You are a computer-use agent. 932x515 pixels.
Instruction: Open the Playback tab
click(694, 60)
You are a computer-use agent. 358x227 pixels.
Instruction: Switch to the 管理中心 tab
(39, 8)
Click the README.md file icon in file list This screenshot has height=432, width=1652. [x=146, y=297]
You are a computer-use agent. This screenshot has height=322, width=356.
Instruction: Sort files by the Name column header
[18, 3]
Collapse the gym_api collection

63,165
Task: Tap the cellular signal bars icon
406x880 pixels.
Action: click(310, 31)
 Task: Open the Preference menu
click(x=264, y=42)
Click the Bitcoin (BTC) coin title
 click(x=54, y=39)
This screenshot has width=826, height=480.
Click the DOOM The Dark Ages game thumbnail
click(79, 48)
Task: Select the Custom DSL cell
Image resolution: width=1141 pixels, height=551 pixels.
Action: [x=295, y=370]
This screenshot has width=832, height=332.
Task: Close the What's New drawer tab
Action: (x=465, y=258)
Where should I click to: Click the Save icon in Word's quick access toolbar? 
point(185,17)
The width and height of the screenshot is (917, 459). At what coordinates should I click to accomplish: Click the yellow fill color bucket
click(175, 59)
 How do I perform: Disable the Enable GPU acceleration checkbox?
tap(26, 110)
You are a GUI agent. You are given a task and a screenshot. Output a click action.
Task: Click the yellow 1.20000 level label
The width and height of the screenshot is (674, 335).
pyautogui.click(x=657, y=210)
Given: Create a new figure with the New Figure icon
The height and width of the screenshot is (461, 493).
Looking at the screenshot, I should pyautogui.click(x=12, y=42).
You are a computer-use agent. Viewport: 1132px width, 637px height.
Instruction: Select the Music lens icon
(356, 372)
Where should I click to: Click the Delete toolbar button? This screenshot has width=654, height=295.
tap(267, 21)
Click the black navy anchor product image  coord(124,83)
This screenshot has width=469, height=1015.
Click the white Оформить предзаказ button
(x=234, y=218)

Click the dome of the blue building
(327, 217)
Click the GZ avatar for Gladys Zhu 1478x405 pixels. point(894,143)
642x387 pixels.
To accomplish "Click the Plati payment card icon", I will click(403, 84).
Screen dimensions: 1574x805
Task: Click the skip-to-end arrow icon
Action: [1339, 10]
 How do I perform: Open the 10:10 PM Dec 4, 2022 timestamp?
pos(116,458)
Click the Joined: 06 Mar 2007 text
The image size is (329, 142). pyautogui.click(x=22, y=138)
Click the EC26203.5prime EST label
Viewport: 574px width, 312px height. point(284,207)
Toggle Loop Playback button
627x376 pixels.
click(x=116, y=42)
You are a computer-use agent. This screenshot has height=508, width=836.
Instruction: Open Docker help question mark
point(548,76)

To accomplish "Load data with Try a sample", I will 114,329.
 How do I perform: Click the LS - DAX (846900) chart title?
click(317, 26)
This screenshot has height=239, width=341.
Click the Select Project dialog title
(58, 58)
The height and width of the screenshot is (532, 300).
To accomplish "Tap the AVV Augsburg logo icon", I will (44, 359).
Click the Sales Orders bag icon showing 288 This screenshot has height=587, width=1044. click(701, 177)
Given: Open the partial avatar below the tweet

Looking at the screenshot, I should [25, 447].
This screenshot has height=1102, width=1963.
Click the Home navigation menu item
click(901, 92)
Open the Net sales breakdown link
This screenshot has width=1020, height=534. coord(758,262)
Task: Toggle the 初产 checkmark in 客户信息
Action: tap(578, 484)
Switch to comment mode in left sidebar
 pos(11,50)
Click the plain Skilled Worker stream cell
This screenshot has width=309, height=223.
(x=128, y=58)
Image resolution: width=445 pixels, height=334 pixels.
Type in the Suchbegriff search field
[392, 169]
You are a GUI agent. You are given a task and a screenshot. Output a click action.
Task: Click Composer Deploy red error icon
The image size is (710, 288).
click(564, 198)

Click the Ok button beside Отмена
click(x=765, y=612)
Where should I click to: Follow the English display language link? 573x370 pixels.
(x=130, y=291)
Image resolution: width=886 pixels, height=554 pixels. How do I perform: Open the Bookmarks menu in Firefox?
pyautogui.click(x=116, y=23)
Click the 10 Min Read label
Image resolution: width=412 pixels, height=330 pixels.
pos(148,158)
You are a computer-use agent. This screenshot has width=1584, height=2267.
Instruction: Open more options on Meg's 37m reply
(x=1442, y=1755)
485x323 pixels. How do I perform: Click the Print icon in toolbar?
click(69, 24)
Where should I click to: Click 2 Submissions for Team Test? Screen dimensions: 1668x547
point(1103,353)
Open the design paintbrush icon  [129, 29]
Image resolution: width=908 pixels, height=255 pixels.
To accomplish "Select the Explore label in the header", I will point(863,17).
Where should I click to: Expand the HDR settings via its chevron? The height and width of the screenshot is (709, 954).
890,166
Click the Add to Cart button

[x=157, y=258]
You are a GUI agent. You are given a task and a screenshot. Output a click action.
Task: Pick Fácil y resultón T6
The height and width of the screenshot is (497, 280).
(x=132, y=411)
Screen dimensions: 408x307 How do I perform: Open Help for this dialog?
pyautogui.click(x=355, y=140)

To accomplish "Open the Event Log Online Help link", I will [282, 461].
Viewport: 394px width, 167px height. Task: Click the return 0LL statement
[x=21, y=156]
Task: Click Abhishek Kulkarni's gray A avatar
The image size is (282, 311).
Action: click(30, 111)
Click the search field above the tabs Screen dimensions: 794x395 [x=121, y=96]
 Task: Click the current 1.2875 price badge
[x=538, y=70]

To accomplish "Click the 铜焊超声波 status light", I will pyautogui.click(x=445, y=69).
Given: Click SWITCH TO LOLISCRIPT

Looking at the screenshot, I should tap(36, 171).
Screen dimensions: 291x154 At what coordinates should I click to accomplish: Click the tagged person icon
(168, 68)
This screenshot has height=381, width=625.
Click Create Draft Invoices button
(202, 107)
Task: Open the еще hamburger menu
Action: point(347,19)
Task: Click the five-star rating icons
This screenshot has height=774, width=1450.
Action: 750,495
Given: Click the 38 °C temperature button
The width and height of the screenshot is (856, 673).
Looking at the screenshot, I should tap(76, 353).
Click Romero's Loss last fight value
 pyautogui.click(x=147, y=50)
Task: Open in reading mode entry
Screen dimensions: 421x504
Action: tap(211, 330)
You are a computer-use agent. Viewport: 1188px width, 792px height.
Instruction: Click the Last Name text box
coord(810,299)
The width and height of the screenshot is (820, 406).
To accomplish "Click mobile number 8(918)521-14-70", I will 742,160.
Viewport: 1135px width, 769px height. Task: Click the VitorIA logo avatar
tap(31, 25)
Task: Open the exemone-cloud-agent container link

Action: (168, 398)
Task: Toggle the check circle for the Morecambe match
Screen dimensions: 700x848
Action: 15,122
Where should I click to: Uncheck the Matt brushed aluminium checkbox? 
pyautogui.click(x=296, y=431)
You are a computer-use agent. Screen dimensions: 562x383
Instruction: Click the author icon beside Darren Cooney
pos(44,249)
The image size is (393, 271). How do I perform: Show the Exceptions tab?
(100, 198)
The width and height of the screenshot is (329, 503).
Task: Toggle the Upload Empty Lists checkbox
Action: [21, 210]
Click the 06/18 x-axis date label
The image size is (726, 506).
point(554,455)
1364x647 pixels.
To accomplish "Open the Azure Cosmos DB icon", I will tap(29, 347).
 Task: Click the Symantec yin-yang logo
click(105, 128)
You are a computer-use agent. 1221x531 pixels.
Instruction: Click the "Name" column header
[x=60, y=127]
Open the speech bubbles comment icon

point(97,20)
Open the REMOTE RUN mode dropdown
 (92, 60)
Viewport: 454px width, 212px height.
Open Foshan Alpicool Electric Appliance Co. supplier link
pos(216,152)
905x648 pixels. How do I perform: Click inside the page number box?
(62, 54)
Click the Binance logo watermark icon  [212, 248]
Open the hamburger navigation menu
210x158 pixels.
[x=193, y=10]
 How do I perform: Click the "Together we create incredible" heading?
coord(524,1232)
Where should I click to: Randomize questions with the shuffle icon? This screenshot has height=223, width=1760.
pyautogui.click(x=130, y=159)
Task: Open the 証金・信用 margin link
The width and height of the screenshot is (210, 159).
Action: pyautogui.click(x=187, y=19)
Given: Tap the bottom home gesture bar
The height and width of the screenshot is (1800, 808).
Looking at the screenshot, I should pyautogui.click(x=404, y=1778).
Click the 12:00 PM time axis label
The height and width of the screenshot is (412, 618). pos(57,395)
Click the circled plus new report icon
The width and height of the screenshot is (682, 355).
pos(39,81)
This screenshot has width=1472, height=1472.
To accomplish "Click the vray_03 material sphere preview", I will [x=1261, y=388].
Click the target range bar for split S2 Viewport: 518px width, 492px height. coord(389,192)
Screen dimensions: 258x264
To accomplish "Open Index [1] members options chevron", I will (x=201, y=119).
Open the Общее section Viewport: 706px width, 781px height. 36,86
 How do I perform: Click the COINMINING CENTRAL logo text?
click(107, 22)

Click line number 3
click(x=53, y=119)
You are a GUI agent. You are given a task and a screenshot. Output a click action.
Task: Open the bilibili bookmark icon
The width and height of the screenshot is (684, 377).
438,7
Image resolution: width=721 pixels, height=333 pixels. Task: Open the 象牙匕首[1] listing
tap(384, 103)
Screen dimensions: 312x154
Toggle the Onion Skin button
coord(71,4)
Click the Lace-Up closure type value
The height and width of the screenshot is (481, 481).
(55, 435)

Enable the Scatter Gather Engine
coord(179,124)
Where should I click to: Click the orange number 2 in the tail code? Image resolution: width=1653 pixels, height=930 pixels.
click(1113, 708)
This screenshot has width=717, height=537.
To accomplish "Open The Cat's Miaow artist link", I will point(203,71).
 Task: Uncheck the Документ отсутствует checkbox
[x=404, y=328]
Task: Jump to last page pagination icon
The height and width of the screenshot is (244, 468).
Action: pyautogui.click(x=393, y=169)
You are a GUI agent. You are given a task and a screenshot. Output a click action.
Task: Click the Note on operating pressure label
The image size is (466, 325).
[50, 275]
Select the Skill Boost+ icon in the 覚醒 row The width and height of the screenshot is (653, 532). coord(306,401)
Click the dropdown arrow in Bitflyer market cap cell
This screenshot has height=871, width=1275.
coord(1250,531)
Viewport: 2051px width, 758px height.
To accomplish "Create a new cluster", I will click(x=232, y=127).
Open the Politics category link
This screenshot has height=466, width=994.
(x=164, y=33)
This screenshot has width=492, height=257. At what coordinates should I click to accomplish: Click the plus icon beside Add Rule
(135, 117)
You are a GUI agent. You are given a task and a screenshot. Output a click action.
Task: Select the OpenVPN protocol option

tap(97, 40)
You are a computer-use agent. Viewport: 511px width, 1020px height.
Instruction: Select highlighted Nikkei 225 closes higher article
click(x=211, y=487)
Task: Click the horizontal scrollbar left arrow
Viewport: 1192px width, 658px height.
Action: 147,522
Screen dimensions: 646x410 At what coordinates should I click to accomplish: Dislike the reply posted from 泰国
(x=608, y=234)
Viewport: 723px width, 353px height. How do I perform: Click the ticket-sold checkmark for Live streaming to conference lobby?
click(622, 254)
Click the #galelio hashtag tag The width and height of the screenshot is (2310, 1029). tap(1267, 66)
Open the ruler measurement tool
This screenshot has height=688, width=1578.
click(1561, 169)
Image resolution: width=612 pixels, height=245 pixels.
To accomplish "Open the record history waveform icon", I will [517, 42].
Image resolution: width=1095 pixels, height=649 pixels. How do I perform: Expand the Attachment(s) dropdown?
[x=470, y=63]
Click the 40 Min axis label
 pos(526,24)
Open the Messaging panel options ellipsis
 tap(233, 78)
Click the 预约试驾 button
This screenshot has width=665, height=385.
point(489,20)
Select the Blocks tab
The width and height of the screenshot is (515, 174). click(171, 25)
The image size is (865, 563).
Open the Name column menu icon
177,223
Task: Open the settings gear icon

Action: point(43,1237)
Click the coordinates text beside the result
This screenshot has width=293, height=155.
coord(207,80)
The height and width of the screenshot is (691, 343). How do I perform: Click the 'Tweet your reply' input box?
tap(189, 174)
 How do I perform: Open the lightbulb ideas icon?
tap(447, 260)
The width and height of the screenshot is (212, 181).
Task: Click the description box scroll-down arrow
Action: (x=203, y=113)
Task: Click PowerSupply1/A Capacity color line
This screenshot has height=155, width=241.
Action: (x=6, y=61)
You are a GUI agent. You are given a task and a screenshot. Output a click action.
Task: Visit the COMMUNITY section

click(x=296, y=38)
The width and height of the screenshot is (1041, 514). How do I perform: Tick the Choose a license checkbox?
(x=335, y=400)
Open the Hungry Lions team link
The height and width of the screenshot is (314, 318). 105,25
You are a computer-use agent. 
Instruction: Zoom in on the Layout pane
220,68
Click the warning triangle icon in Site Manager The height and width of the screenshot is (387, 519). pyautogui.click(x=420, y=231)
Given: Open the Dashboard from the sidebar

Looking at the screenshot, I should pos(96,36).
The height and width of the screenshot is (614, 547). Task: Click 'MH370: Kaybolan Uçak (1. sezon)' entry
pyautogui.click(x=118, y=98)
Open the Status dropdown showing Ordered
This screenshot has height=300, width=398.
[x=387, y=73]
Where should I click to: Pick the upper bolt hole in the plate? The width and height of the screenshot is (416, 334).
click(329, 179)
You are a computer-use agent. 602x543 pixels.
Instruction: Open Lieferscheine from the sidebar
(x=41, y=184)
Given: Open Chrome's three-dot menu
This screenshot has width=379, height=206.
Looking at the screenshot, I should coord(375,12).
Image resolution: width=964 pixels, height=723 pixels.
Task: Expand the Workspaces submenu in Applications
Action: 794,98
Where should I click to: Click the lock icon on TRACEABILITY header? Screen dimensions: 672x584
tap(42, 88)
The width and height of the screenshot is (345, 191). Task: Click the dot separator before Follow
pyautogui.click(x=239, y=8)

###

Task instructions. What you give back should be only the lines of the records above, starting at the line with "Screen dimensions: 312x154" and ending at the line with "Open the Politics category link", restated word for word.

Exercise output.
Screen dimensions: 312x154
Toggle the Onion Skin button
coord(71,4)
Click the Lace-Up closure type value
The height and width of the screenshot is (481, 481).
(55, 435)

Enable the Scatter Gather Engine
coord(179,124)
Where should I click to: Click the orange number 2 in the tail code? Image resolution: width=1653 pixels, height=930 pixels.
click(1113, 708)
This screenshot has width=717, height=537.
To accomplish "Open The Cat's Miaow artist link", I will point(203,71).
 Task: Uncheck the Документ отсутствует checkbox
[x=404, y=328]
Task: Jump to last page pagination icon
The height and width of the screenshot is (244, 468).
Action: pyautogui.click(x=393, y=169)
You are a GUI agent. You are given a task and a screenshot. Output a click action.
Task: Click the Note on operating pressure label
The image size is (466, 325).
[50, 275]
Select the Skill Boost+ icon in the 覚醒 row The width and height of the screenshot is (653, 532). coord(306,401)
Click the dropdown arrow in Bitflyer market cap cell
This screenshot has height=871, width=1275.
coord(1250,531)
Viewport: 2051px width, 758px height.
To accomplish "Create a new cluster", I will click(x=232, y=127).
Open the Politics category link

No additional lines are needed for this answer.